**Work to complete**
Edit the data below by replacing every "Click" with "Tap" and leaving everything else the same. Leave the pictures out of your answer.

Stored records
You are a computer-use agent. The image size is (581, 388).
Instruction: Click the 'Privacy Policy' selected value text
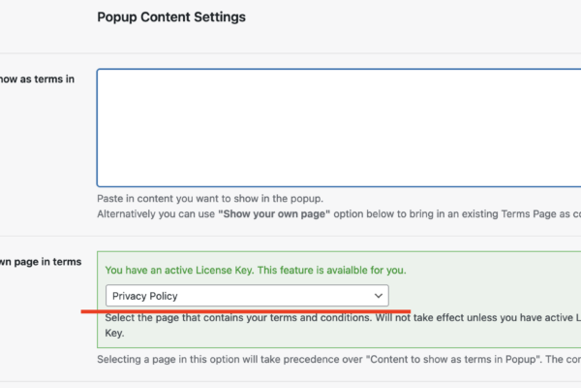point(145,296)
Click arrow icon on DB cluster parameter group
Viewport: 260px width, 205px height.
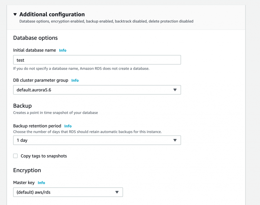175,90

**Exercise solution**
You are a computer-use agent. The image size is (581, 388).
Instruction: Tap the 'Privacy Policy' selected value text
point(145,296)
Tap arrow icon on DB cluster parameter group
Viewport: 260px width, 205px height.
175,90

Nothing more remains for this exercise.